What is left, I’m afraid, is to amend the Constitution to require the office of president, because of its “supreme” power, to be occupied by a person who is an independent, with no party affiliation. Enacting such an amendment would reinforce the separation of powers and could restore the need for bipartisan support to get anything done. Still, as we all know, there will likely be little appetite to pass such an amendment on Capitol Hill because it will compromise the guarantees of power on which both parties have come to depend to pass their agendas.

Madison recognized this in Federalist 51, when he wrote, “[T]he great security against a gradual concentration of the several powers in the same department, consists in giving to those who administer each department the necessary constitutional means and personal motives to resist encroachments of the others.” In other words, governing with partisanship as a primary principle weakens the governing body’s ability “to resist encroachments of others.” Furthermore, the power that partisan behavior bestows on those who practice it like a dark art is the most personal of motives.

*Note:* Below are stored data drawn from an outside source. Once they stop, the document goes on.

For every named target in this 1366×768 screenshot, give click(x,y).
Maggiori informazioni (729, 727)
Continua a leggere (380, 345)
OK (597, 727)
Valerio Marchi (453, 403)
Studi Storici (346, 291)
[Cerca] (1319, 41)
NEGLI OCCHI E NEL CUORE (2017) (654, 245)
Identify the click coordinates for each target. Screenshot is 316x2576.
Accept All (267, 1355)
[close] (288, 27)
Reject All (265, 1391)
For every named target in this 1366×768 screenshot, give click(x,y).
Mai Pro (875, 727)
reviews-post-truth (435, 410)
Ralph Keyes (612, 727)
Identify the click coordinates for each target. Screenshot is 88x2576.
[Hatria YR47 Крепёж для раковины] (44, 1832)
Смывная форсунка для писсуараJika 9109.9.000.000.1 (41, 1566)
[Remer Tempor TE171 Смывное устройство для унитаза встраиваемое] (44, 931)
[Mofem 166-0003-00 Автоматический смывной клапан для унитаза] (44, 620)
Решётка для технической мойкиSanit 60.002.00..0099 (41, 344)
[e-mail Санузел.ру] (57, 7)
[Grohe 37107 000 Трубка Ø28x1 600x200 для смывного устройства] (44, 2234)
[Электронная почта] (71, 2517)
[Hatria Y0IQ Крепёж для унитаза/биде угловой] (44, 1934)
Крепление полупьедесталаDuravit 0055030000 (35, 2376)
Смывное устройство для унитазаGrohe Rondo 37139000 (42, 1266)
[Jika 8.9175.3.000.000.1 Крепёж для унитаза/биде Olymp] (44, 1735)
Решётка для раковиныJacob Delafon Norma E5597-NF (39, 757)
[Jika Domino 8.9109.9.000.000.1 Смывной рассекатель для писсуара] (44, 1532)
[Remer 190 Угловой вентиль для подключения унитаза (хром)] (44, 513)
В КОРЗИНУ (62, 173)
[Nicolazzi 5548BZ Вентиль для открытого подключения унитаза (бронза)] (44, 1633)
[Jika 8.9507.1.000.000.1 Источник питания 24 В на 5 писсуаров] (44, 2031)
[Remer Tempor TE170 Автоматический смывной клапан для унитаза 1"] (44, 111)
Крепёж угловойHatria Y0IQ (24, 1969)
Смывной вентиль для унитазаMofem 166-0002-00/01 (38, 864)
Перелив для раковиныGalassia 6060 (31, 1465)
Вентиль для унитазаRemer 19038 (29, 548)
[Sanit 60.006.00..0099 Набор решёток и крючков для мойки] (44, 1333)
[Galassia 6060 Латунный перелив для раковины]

“It may be a reflection on human nature,” Madison continued, “that such devices should be necessary to control the abuses of government.”

Madison goes on to remind us that people are not angels and so need rules and guidance. Because of “human nature,” a respective party’s power is ambrosia to our elected representatives, preventing them from heeding their better angels. So, Madison rightly concludes, “the great difficulty lies in this: you must first enable the government to control the governed; and in the next place oblige it to control itself.”